Ficha de Revisão: falácias informais

A. Diga o nome da falácia informal que existe em cada um dos exemplos.

B. Justifique de modo breve as respostas dadas à questão anterior.

C. Reescreva o argumento presente no exemplo 2, colocando-o na sua expressão canónica. Formalize esse argumento e teste a sua validade formal através de um inspector de circunstâncias.

1) Num congresso, falei com 200 professores de Filosofia portugueses e nenhum relacionou a afirmação “Atitude socrática significa atitude crítica” com o actual primeiro-ministro, José Sócrates. Ora, 200 professores é muita gente… É gente suficiente para percebermos que nenhum professor português poderia relacionar essa afirmação com o primeiro-ministro.

2) Ou consideras que o argumento do desígnio é um bom argumento ou não és verdadeiramente religioso. Ok… Então continuas a dizer que o argumento do desígnio não é um bom argumento? Sendo assim, vejo-me obrigado a dizer que tu não és verdadeiramente crente.

3) O Ernesto, num teste de Filosofia do 11º Ano, escreveu o seguinte: «Platão foi realmente um grande filósofo, mas enganou-se quando disse: “É preferível ser vítima de injustiça do que praticá-la.” Faço esta afirmação porque sei que ele era homossexual.»

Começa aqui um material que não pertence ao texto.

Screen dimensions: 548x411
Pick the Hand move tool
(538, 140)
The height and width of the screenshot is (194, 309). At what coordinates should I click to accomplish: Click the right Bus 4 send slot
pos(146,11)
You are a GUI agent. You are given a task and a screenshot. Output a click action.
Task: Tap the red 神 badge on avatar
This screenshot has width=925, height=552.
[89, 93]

4) Os filósofos tal como os políticos querem convencer os seus interlocutores de que têm razão. Além disso, tanto uns como os outros são pessoas com qualidades e defeitos, têm amor-próprio e interesses pessoais, mas também momentos de generosidade e… Bem, são parecidos em muitas outras coisas, pois ao fim e ao cabo são todos humanos. Ora, sabe-se que um dos principais objectivos dos políticos é conquistar o poder. Por isso, não custa adivinhar que conquistar o poder também é objectivo importante dos filósofos.

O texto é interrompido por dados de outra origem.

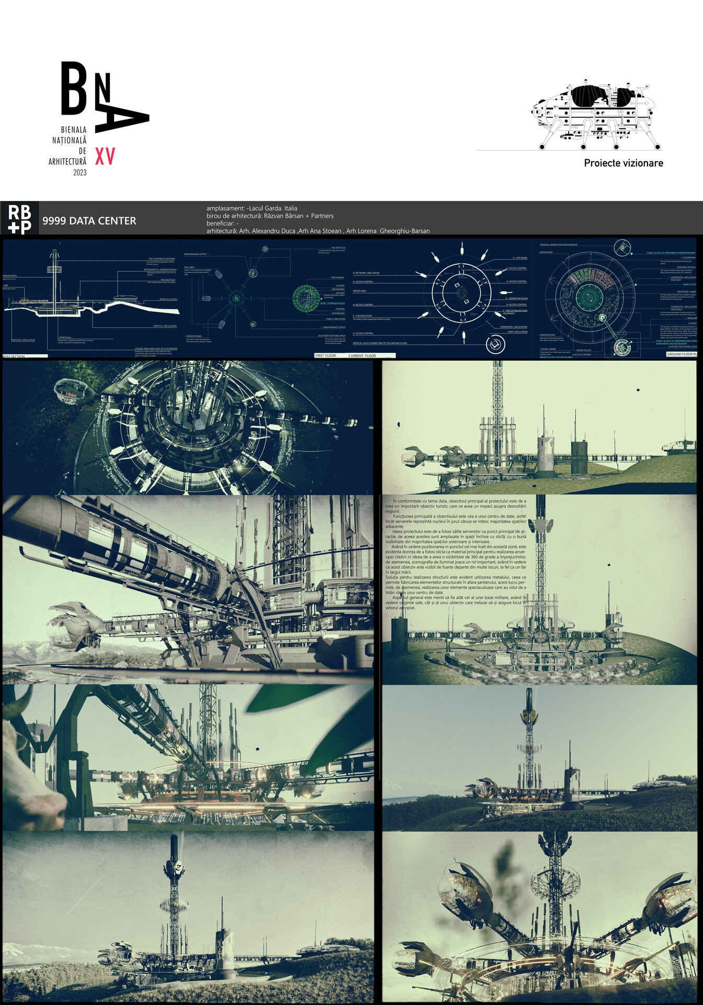Click the RB+P office logo
The height and width of the screenshot is (1005, 703).
(x=20, y=218)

5) «Quando exigiram ao senador americano Joseph McCarthy provas para sustentar a sua acusação de que uma certa pessoa era comunista, ele declarou: “Não tenho muita informação sobre isso, excepto a declaração genárica da CIA de que nada existe nos seus ficheiros que refute os seus possíveis contactos comunistas”.» A. Weston, A arte de argumentar, Gradiva, pág. 110.

6) “Ler é uma grande chatice, pois os livros (ai aquelas letras todas…) têm pouco interesse. São… O que é que queres que te diga, Maria? São aborrecidos!”

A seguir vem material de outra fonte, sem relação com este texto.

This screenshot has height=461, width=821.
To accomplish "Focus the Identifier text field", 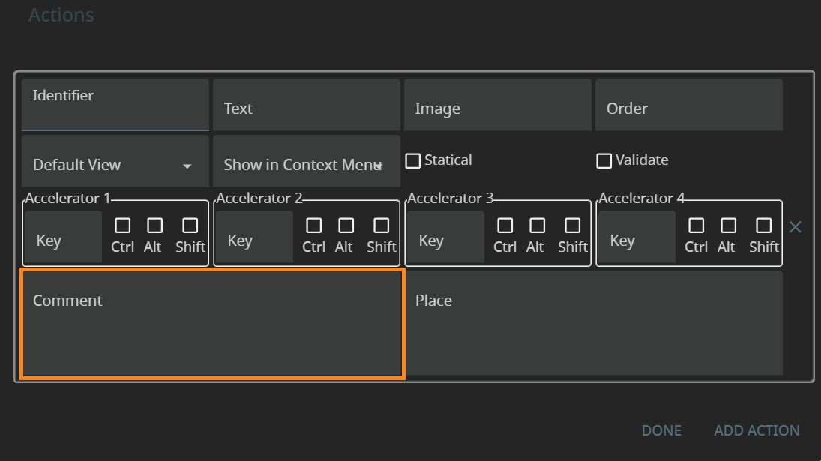I will coord(115,105).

7) No romance "A Voz dos Deuses", de João Aguiar, é referido um antigo povo (os Cónios) que vivia na terra hoje chamada Algarve e que, ao pôr-do-sol, realizavam uma cerimónia religiosa no promontório de Sagres para conseguir que no dia seguinte o Sol voltasse a nascer.

8) O professor de Filosofia do Frederico, do Jaime e da Júlia organizou uma feira do livro na escola. Sugeriu aos alunos que comprassem um livro (recomendou vários, nomeadamente “A Voz dos Deuses”, de João Aguiar e “Michael Kohlhaas, O Rebelde”, de H. Kleist). Para os convencer disse-lhes que caso a feira do livro não fosse um sucesso ele, como organizador, ficaria mal visto.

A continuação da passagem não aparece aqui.